Teknopreneur.com – Dalam FGD Pengembangan Industri Kreatif Digital yang berlangsung Selasa kemarin (19/11) muncul mosi atas kebutuhan adanya tempat (kluster) yang representatif untuk berkumpul dan bertemunya para pelaku industri kreatif digital di Jakarta. Mungkinkah Pemprov DKI menyediakan ?

“Saya kira yang menjadi kebutuhan utama kita selain akses modal dan regulasi, salah satunya adalah belum adanya tempat khusus di Jakarta. Di tempat itu nantinya diharapkan bisa bertemu para pelaku industri kreatif digital, mulai dari pemain, angel investor, komunitas hingga konsumen. Pemerintah DKI bisa tidak sediakan itu?” ujar Rama Manusama, founder Wikasa sebuah perusahaan yang bergerak di bidang kreatif digital edukasi.

“Pemerintah harus mau merangkul komunitas-komunitas kreatif di Jakarta dengan memanfaatkan gedung-gedung yang tidak terpakai menjadi area publik terutama didalam aktifitas kreatif.” Ujar Rama.

Acara yang menghadirkan M Andy Zaky (MIKTI), Wong Lok Dien (pendiri Altermyth game studio) dan Diyanto Imam (Yayasan Inotek) ini berlangsung sejak pukul 13.00 wib sampai pukul 16.00 wib. Dalam acara yang di inisiasi oleh MIKTI (Masyarakat Industri Kreatif Teknologi Informasi dan Komunikasi Indonesia) dan Dinas parekraf DKI Jakarta ini sejumlah praktisi, pengusaha dan tenaga pendidik bidang industri kreatif setingkat SMK dan Universitas turut hadir dalam acara tersebut, memaparkan tentang persoalan yang seringkali dihadapi oleh sekolah dan siswanya.

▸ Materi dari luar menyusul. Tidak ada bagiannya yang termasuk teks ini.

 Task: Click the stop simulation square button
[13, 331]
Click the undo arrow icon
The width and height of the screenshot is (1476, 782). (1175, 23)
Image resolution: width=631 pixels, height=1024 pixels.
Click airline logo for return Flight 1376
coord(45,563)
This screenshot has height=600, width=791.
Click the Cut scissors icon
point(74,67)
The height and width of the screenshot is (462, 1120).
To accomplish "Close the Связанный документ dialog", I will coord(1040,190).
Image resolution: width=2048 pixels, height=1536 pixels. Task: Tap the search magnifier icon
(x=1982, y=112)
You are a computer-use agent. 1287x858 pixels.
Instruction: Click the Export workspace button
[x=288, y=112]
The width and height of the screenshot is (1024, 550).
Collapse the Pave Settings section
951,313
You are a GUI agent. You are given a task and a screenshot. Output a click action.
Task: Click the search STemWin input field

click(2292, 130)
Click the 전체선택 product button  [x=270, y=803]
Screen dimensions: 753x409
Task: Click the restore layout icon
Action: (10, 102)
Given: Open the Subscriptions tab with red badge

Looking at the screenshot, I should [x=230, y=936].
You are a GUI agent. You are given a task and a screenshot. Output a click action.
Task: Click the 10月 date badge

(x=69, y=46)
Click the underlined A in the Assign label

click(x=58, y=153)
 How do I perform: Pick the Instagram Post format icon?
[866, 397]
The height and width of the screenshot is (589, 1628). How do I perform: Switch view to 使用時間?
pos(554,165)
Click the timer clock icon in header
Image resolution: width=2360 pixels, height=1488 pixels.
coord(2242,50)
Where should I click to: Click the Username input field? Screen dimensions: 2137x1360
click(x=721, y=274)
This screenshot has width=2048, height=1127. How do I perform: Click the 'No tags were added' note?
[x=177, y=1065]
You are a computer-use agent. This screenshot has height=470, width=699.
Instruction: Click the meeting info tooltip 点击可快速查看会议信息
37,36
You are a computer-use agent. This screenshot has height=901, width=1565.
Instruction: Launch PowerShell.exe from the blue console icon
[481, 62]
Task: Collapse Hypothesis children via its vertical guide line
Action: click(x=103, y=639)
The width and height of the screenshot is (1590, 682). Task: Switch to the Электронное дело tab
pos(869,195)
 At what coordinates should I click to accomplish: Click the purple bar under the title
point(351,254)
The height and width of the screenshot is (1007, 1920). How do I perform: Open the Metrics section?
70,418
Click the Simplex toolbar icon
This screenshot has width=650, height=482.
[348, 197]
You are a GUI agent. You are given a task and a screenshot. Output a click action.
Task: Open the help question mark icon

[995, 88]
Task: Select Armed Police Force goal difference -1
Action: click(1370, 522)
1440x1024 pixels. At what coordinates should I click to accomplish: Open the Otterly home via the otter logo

“Apakah tempat bertemu informal itu penting? Saya kira, kalau belajar dari tempat lain mereka -pelaku industri kreatif digital- awalnya tidak memiliki inkubator tapi mereka memiliki tempat bertemu dan mereka bisa mendorong satu gerakan yang dihasilkan dari critical mass.” ujar Diyanto Imam, Direktur Eksekutif Yayasan Inotek.

“Lalu di Jakarta ini yang sudah ada apa? Kalau sudah ada silahkan kembangkan lebih lanjut, lalu tinjau bagaimana hasilnya. Kalau belum, ya dikembangkan lagi. Sampai sekarang saja, belum ada peraturan yang jelas untuk tumbuh venture capital di Indonesia karena tidak ada payung hukum dimana kita bisa melakukan bisnis secara profesional. Di Jakarta idealnya ini apa? Kalau masih setengah-setengah, ya bagaimana caranya agar yang setengah tadi bisa full. ” tambah Imam.

Dalam acara tersebut, akhirnya tercapai satu kesimpulan bahwa masih banyak perbaikan disana-sini dalam hal memajukan industri kreatif digital di Jakarta. Dengan adanya potensi pelaku industri yang cukup memadai, investor dan lembaga pendidikan yang tengah berkembang, dirasakan belum dapat dioptimalkan selama regulasi dan lokasi bisnis belum tersedia.